Studio album by Oteil and the Peacemakers
- Released: 2005
- Genre: Jazz fusion
- Length: 1:03:10
- Label: Rattlesby Records RLB1010

Oteil and the Peacemakers chronology
| The Family Secret (2003) | Believer (2005) |  |

= Believer (Oteil and the Peacemakers album) =

Believer is the third album by Oteil and the Peacemakers, a band led by bassist Oteil Burbridge. It was released on CD in 2005 by Rattlesby Records. On the album, Burbridge is joined by Mark Kimbrell on guitar, Matt Slocum on keyboards, Paul Henson on vocals, and Chris Fryar on drums.

When asked to describe the Peacemakers' music, Burbridge used the word "fujospel" (funk, jazz and gospel). He commented: "To me it's just all different kinds of American Music thrown together. And I can't even say that cause a lot of rhythmic stuff that I hear comes from Africa, Cuba and a lot of the harmonic stuff comes from Europe, from classical composers like Stravinsky."

==Reception==

In a review for AllMusic, Scott Yanow wrote: "the music of Oteil & the Peacemakers is certainly impossible to classify. Is it jazz, blues, fusion, rock, pop, R&B, or a jam band? Actually, it is all of the above... this set will drive musical purists crazy but should delight those who enjoy all of these different styles of music being played in a very different way."
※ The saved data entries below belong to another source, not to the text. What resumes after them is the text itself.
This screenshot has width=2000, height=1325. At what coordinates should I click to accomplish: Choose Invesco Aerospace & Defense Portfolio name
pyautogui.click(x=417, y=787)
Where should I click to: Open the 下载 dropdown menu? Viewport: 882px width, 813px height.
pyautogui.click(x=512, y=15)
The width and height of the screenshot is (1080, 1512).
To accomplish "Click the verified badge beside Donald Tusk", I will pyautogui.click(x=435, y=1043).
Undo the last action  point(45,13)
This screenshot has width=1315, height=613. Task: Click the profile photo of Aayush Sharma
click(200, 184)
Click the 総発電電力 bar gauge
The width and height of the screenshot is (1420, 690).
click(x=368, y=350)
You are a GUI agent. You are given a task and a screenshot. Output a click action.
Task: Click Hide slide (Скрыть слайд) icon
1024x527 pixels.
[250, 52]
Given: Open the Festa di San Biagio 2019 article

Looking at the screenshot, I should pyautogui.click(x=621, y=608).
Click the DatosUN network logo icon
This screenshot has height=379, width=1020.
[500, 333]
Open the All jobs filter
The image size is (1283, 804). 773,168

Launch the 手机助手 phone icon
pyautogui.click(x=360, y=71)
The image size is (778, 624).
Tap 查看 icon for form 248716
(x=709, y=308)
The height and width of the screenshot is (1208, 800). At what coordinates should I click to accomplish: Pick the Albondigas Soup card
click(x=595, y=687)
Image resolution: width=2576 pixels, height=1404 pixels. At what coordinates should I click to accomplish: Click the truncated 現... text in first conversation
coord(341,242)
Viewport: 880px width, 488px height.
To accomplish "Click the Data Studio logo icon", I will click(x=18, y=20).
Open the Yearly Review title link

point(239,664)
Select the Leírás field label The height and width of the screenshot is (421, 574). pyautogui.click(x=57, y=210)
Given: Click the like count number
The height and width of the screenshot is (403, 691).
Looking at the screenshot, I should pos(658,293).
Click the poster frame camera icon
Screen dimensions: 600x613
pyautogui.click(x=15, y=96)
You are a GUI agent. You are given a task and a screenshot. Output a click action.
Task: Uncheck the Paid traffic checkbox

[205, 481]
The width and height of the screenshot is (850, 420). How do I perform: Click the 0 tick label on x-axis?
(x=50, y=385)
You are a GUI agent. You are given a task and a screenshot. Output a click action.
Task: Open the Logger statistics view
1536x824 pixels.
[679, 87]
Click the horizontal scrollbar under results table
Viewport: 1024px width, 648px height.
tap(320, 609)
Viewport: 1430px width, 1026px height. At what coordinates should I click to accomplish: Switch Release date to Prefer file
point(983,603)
Emily Beard of Paste called the album a "solid, eclectic record," and commented: "Burbridge has called his solo work with Oteil and the Peacemakers 'jazzy Jesus funk,' pulling influence from Southern jazz, blues, funk and gospel. Their latest release Believer justifies the epithet."

Glide Magazines Joe Adler wrote that Burbridge "takes a confident stand" on the album, and "wastes absolutely no time getting deep into the funk."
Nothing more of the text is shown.